** Data for the task follows **

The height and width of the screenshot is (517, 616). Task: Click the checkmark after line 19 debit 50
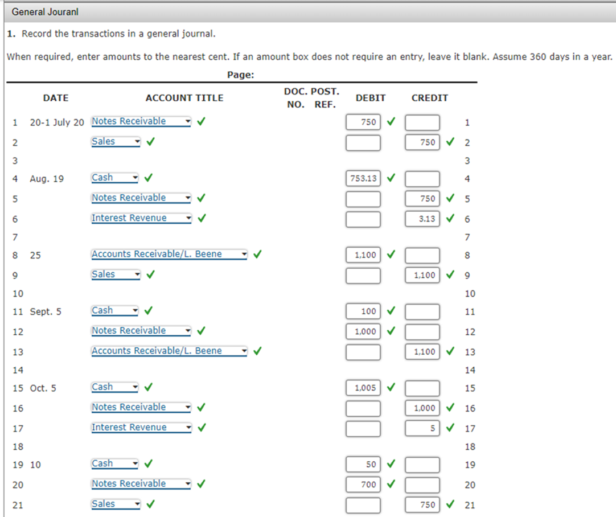[392, 465]
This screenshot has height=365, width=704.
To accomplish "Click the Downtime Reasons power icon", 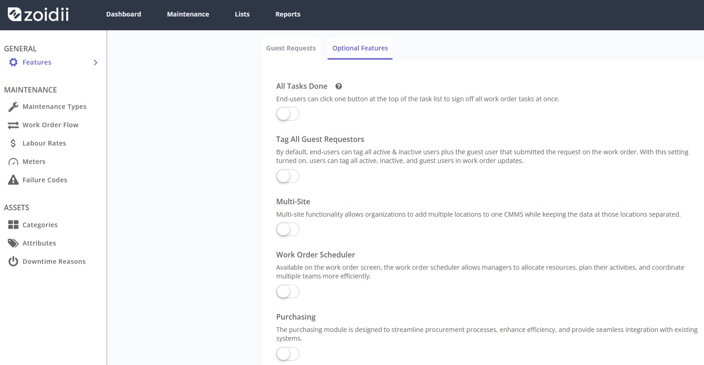I will [x=13, y=262].
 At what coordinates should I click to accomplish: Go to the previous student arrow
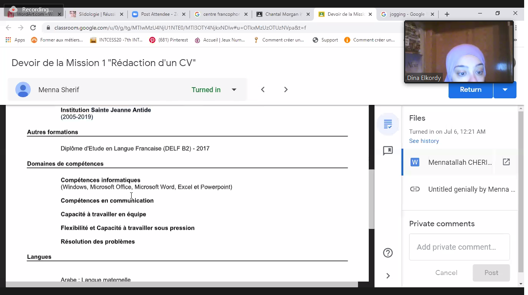click(263, 89)

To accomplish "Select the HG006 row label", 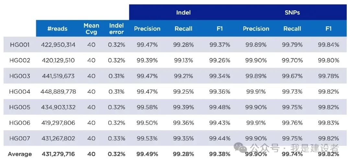I will click(x=19, y=123).
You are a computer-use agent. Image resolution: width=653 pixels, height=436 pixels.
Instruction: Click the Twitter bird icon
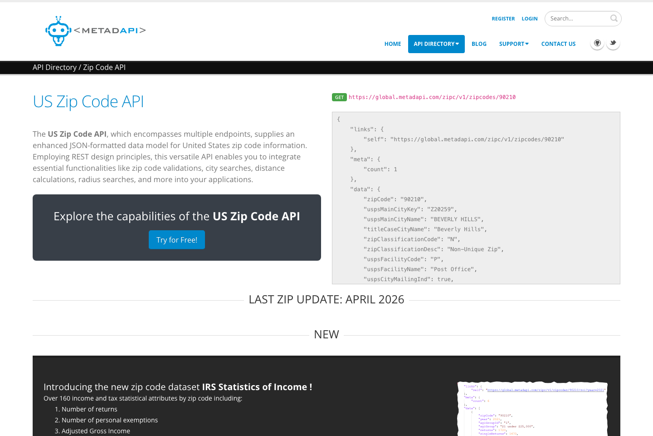[613, 43]
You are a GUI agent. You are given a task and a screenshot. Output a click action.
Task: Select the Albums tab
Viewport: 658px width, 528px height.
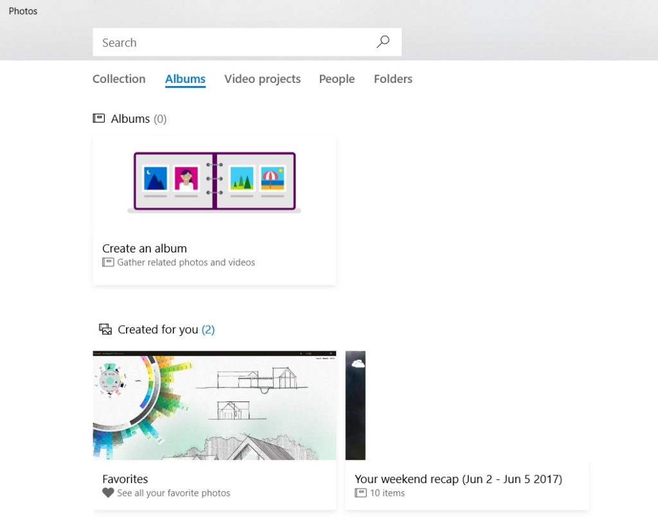(x=185, y=78)
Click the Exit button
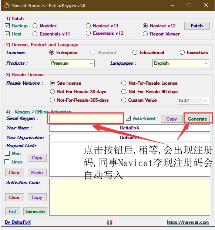Viewport: 215px width, 230px height. tap(13, 212)
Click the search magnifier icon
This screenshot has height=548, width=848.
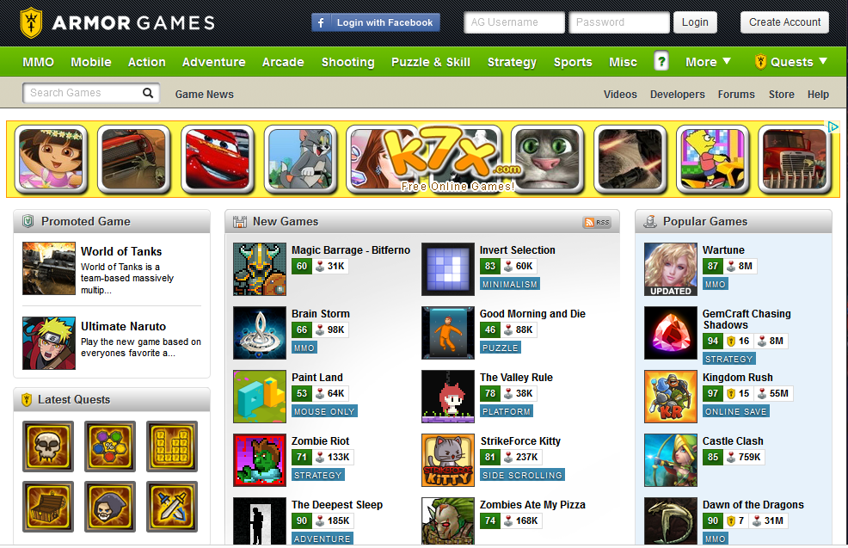point(148,93)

** End of Data for the task **

** Your assignment **
Every line from the one containing "Task: Select the Albums tab" to the final line of the records should be duplicated exactly; no picture is to be copied.

** The completed task **
Task: Select the Albums tab
Viewport: 658px width, 528px height.
(x=185, y=78)
Click the Exit button
Viewport: 215px width, 230px height. tap(13, 212)
Click the search magnifier icon
This screenshot has height=548, width=848.
point(148,93)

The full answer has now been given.